If something is listening on port 1405 on your system, you should verify what it is:

Linux/macOS

sudo lsof -i :1405
# or
sudo netstat -tulpn | grep 1405

Windows

netstat -ano | findstr :1405

If you find something listening and can't identify it as legitimate software you installed, investigate further.

Why Empty Ports Matter

Port 1405 represents something important about how the Internet's addressing system works. Ports don't disappear when services die. The registration remains. The number sits there, officially claimed but functionally abandoned.

This creates gaps in the registry—ports that are marked as "used" but aren't. These gaps can be exploited (as malware did with this port) or simply remain as historical artifacts, tombstones for services that once existed.

The IANA registry is full of these ghosts. Services that made sense in 1995 but don't exist in 2026. Corporate projects that were registered, deployed briefly, then discontinued. Protocols that were superseded by better alternatives.

Port 1405 is one of them. Officially assigned to IBM Remote Execution Starter. Historically abused by trojans. Currently used for nothing at all.

What "Remote Execution Starter" Might Have Been

We can make educated guesses. IBM has long history with remote execution systems—ways to run commands on distant machines.

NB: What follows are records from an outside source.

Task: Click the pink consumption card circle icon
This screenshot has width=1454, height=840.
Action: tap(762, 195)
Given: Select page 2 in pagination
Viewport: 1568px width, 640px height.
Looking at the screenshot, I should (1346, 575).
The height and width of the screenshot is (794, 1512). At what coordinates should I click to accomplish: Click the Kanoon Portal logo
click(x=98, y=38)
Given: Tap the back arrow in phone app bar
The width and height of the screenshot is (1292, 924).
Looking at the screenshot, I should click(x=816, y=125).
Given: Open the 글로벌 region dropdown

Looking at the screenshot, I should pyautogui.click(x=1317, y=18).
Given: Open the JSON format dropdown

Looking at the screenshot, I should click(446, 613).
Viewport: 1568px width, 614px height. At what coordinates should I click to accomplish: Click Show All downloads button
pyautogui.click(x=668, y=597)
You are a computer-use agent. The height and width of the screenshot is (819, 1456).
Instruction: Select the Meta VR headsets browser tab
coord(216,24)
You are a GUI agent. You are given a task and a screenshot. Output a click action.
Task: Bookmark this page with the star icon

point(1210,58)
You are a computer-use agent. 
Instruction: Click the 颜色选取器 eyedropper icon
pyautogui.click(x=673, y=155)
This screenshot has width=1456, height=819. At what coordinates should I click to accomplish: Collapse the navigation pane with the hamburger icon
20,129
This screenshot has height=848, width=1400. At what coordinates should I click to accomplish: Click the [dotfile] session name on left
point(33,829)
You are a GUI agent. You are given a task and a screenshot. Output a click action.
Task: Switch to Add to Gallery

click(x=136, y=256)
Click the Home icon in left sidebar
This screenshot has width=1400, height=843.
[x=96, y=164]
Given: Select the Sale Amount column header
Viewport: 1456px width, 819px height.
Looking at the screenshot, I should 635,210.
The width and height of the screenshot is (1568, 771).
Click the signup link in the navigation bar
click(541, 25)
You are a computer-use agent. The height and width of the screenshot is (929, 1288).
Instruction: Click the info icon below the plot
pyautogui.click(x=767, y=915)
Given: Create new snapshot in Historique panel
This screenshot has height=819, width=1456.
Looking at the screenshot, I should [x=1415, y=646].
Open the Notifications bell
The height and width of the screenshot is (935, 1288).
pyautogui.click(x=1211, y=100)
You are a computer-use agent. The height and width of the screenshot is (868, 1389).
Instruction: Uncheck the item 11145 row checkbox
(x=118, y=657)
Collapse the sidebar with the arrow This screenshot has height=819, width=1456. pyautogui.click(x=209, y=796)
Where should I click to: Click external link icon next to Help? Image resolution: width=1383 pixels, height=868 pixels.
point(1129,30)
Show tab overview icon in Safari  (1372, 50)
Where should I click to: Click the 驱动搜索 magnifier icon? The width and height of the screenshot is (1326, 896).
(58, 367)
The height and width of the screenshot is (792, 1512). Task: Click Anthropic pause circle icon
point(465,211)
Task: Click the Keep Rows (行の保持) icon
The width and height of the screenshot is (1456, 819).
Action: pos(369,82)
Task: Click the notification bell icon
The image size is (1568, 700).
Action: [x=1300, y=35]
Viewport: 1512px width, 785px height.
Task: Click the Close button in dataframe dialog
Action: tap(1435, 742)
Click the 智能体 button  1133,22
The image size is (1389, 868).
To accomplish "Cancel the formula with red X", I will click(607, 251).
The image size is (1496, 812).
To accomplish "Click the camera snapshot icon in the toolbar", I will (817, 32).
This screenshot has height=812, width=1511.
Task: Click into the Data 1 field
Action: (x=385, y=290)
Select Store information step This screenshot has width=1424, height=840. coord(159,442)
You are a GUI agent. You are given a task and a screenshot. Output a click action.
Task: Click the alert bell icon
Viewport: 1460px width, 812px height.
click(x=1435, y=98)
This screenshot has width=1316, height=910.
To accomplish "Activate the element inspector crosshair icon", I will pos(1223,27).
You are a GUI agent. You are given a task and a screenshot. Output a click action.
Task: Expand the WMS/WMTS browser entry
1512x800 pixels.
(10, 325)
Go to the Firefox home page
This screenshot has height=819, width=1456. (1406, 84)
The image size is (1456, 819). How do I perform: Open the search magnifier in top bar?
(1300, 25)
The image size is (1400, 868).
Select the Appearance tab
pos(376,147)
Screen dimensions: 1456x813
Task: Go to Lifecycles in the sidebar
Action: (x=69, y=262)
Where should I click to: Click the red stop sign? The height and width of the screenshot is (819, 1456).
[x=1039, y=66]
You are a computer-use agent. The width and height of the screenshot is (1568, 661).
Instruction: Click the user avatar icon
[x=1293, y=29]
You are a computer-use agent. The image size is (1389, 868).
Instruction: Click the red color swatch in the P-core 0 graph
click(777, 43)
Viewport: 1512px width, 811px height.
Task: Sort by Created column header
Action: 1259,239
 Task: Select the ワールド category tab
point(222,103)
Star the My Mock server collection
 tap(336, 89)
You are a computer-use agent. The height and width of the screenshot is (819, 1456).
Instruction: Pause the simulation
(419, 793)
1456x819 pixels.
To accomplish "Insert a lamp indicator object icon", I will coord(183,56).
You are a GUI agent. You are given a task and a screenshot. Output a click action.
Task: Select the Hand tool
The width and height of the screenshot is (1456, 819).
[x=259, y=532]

AIX (IBM's Unix) has remote command execution protocols.3 IBM i (formerly AS/400) has remote system execution APIs.4

"Remote Execution Starter" could have been a service that initiated these connections—a daemon that listened for requests to start remote execution sessions. But this is speculation. The service left no documentation trail.

Other IBM-related registered ports that actually see use:

  • Port 449: AS Server Mapper (IBM i)
  • Port 8470-8477: Various IBM services
  • Port 9043: WebSphere HTTPS

These ports have documentation, active services, and clear purposes. Port 1405 doesn't.

The Honest Assessment

If you're here because:

  • You saw this port in a scan: Probably nothing, but verify what's listening
  • You need it for IBM software: You probably don't—modern IBM systems use different ports
  • You're curious about the service: It's gone. The service is gone.

Port 1405 is a reminder that the Internet's addressing system carries history with it. Numbers get registered. Services disappear. The numbers remain, officially claimed but functionally empty, waiting for something that will never use them again.